▸ **Text passage**:
'''

Saturday, September 20, 2008

Blood Group System - ABO

In 1900, Landsteiner observed that the red cells of some individuals were agglutinated by the serum of others and his detailed report a year later heralded the discovery of the first human blood groups. His limited experiments on laboratory colleagues demonstrated three distinct groups; his pupils Von Decastello and Sturli discovered a fourth group in 1902. It was 25 years before these groups were shown to be inherited as Mendelian characters by means of three allelomorphic genes A, B and O and were, in fact, entities of one blood group system. For most of medicine this was considered a meaningless curiosity, but for those involved with the early development of transfusions it was quickly noted that transfusion of blood only of the same group could mean the difference between a successful outcome or a fatality.

While various nomenclatures have been used to describe these factors, it was internationally decided in the mid-1940's that the characteristics would be individually identified as A, B, AB and O and the blood group system know as ABO. Since that time there have been billions of tests preformed and almost as many publications describing various aspects and associations of this blood group systems or its allelic products.

The genes controlling the ABO system are located on the long arm of chromosome 9 and encode for either an a (1-3) N-acetylgalactosaminyltransferase (for A) or a (1,3) galactosyltransferase (for B). These transferases incorporate immunodominant sugars (GalNAc for A; Gal for B) on to one of four different types of oligosaccharide chains (type 2 is predominant on red cells, type 1 is found in secretions, plasma and some tissue) carried on glycosphingolipid or glycoprotein molecules. The placement of the A and B antigens is dependent upon the existence of a substrate produced by the Hh blood group system (ISBT # 018). Some individuals have weakened or variant expression of A and/or B which can be attributed to inheritance of variant forms of transferases. Those individuals that have neither transferases, inheritors of two amorph genes, are group O. To date, 14 A alleles, 14 B alleles and 8 O alleles have been identified at the molecular level and more remain to be found.

'''

▸ **Exercise brief**: Can you return the entire ABO blood group passage above, word for word?

▸ **Collected material**:
'''

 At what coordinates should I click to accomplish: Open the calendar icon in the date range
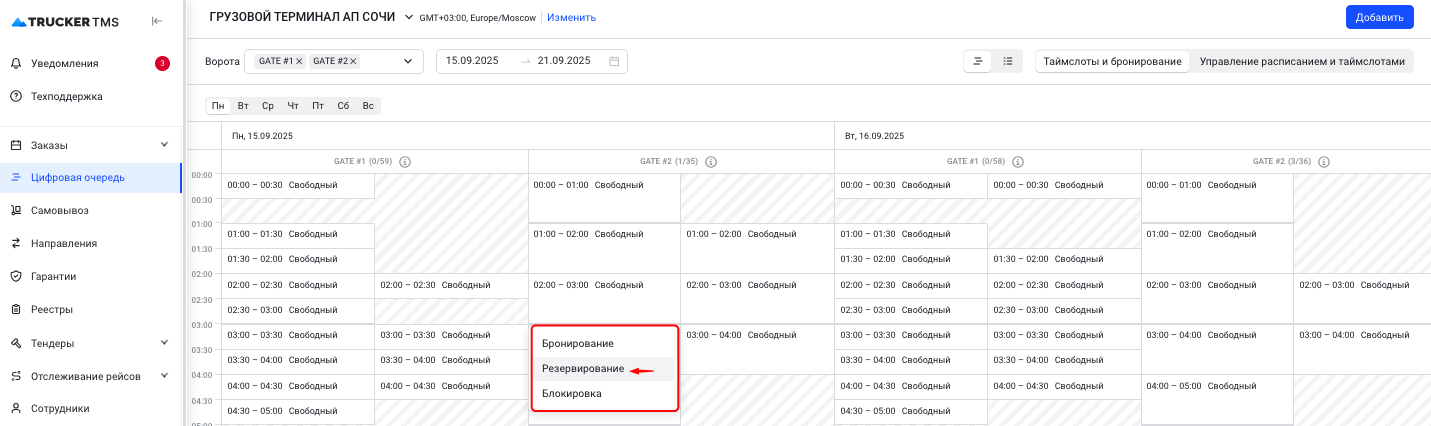click(x=614, y=61)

'''

▸ **Answer to this exercise**:
Saturday, September 20, 2008

Blood Group System - ABO

In 1900, Landsteiner observed that the red cells of some individuals were agglutinated by the serum of others and his detailed report a year later heralded the discovery of the first human blood groups. His limited experiments on laboratory colleagues demonstrated three distinct groups; his pupils Von Decastello and Sturli discovered a fourth group in 1902. It was 25 years before these groups were shown to be inherited as Mendelian characters by means of three allelomorphic genes A, B and O and were, in fact, entities of one blood group system. For most of medicine this was considered a meaningless curiosity, but for those involved with the early development of transfusions it was quickly noted that transfusion of blood only of the same group could mean the difference between a successful outcome or a fatality.

While various nomenclatures have been used to describe these factors, it was internationally decided in the mid-1940's that the characteristics would be individually identified as A, B, AB and O and the blood group system know as ABO. Since that time there have been billions of tests preformed and almost as many publications describing various aspects and associations of this blood group systems or its allelic products.

The genes controlling the ABO system are located on the long arm of chromosome 9 and encode for either an a (1-3) N-acetylgalactosaminyltransferase (for A) or a (1,3) galactosyltransferase (for B). These transferases incorporate immunodominant sugars (GalNAc for A; Gal for B) on to one of four different types of oligosaccharide chains (type 2 is predominant on red cells, type 1 is found in secretions, plasma and some tissue) carried on glycosphingolipid or glycoprotein molecules. The placement of the A and B antigens is dependent upon the existence of a substrate produced by the Hh blood group system (ISBT # 018). Some individuals have weakened or variant expression of A and/or B which can be attributed to inheritance of variant forms of transferases. Those individuals that have neither transferases, inheritors of two amorph genes, are group O. To date, 14 A alleles, 14 B alleles and 8 O alleles have been identified at the molecular level and more remain to be found.